- **EXERCISE DETAILS**
Scan the records below for the word "agent". Copy each line where it appears.

- **INPUT**
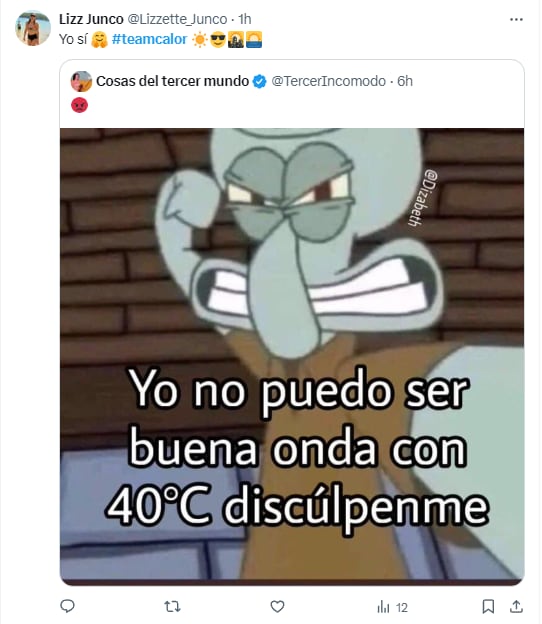
Task: Open the Squidward meme image
Action: click(292, 354)
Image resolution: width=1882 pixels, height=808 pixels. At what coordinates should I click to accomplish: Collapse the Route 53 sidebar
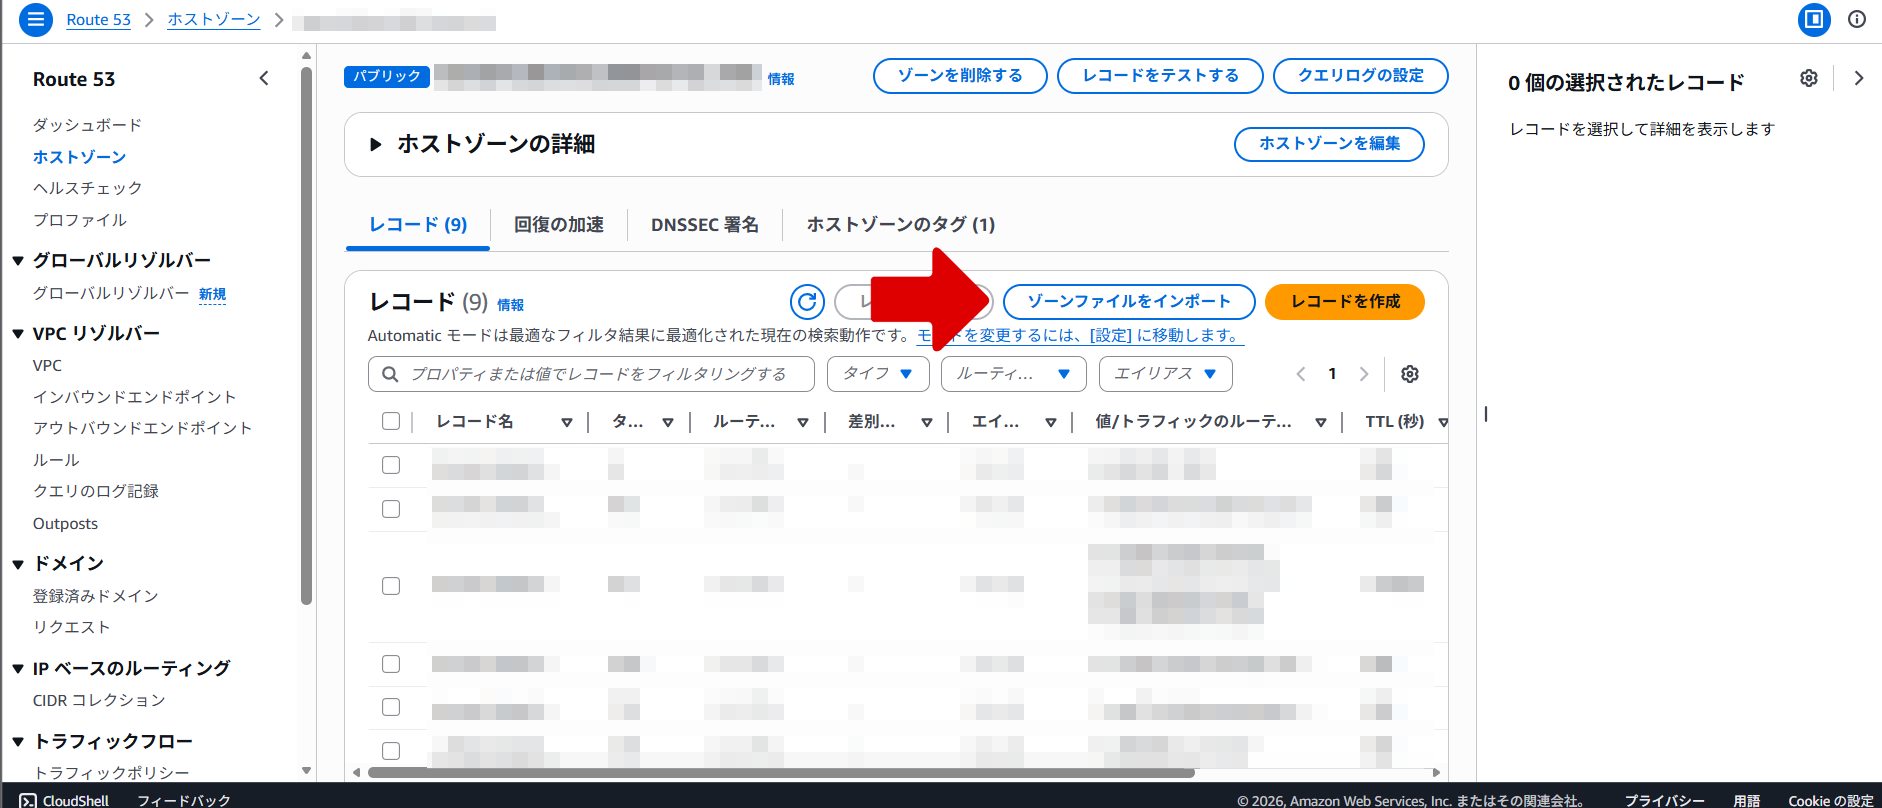(264, 78)
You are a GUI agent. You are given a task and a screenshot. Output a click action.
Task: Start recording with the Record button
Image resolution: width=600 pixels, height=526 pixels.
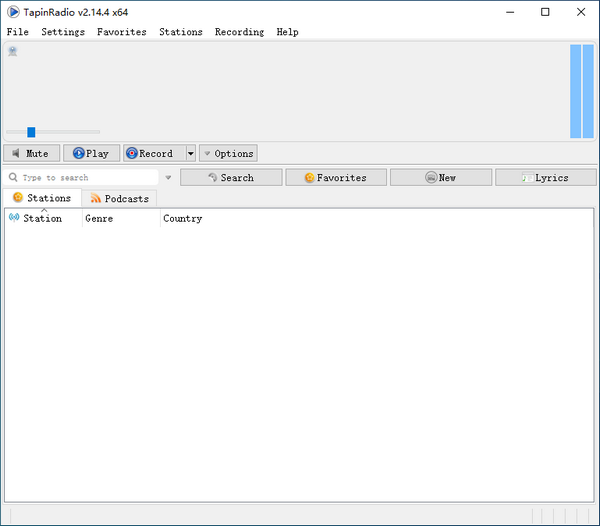pyautogui.click(x=149, y=153)
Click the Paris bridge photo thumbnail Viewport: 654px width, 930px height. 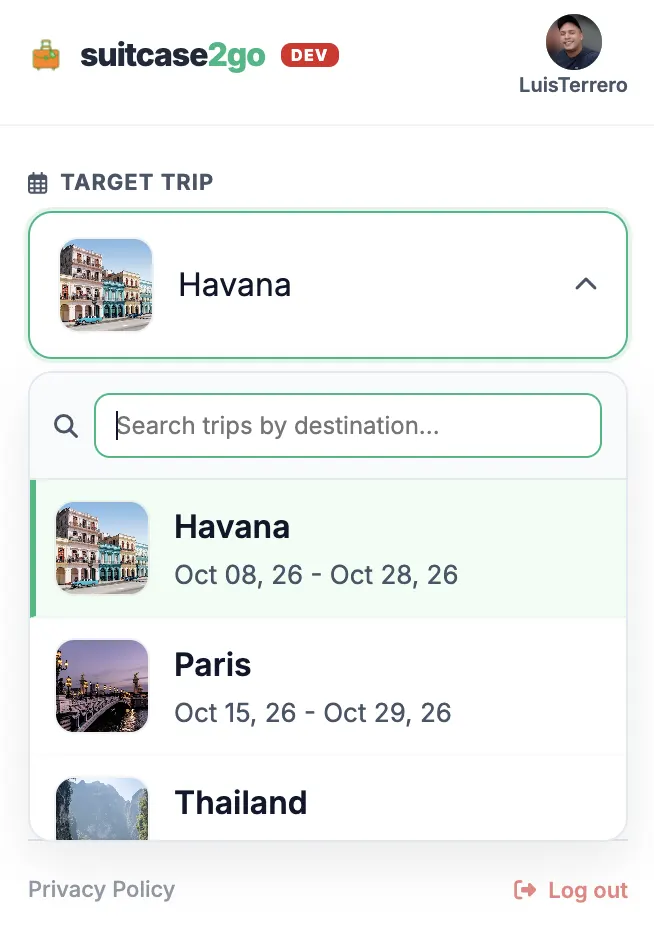(102, 686)
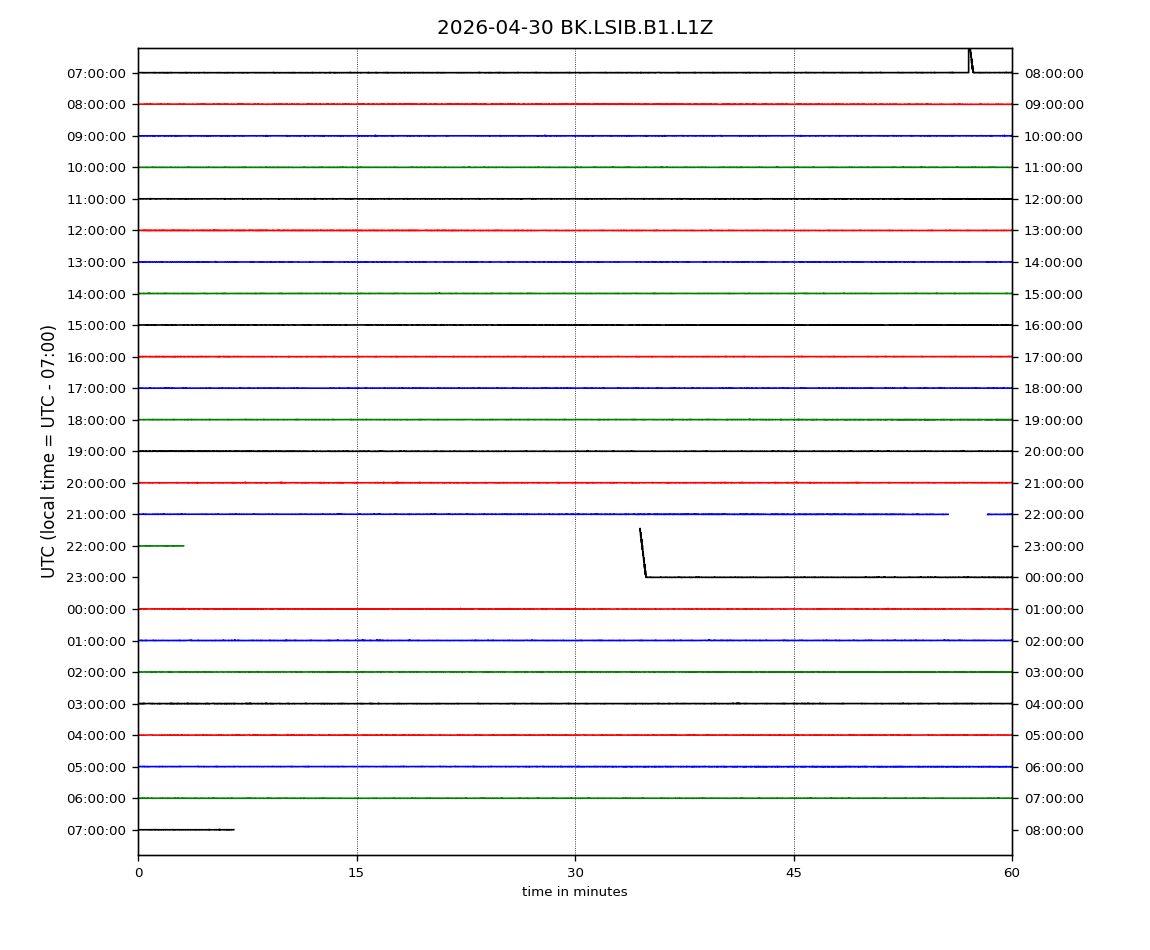Click the red trace at 00:00:00
1150x950 pixels.
coord(575,609)
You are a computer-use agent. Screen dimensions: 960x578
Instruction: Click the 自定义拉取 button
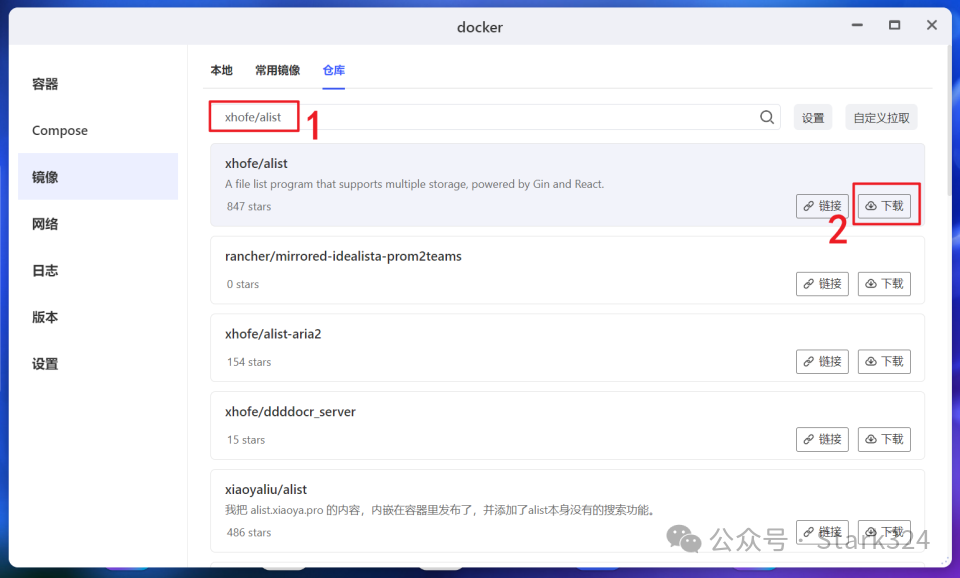pyautogui.click(x=881, y=117)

- **SOLUTION TO THIS PROBLEM**
You are a GUI agent. You are given a task and a screenshot. Output a click action.
You are a computer-use agent. Screen dimensions: 960x578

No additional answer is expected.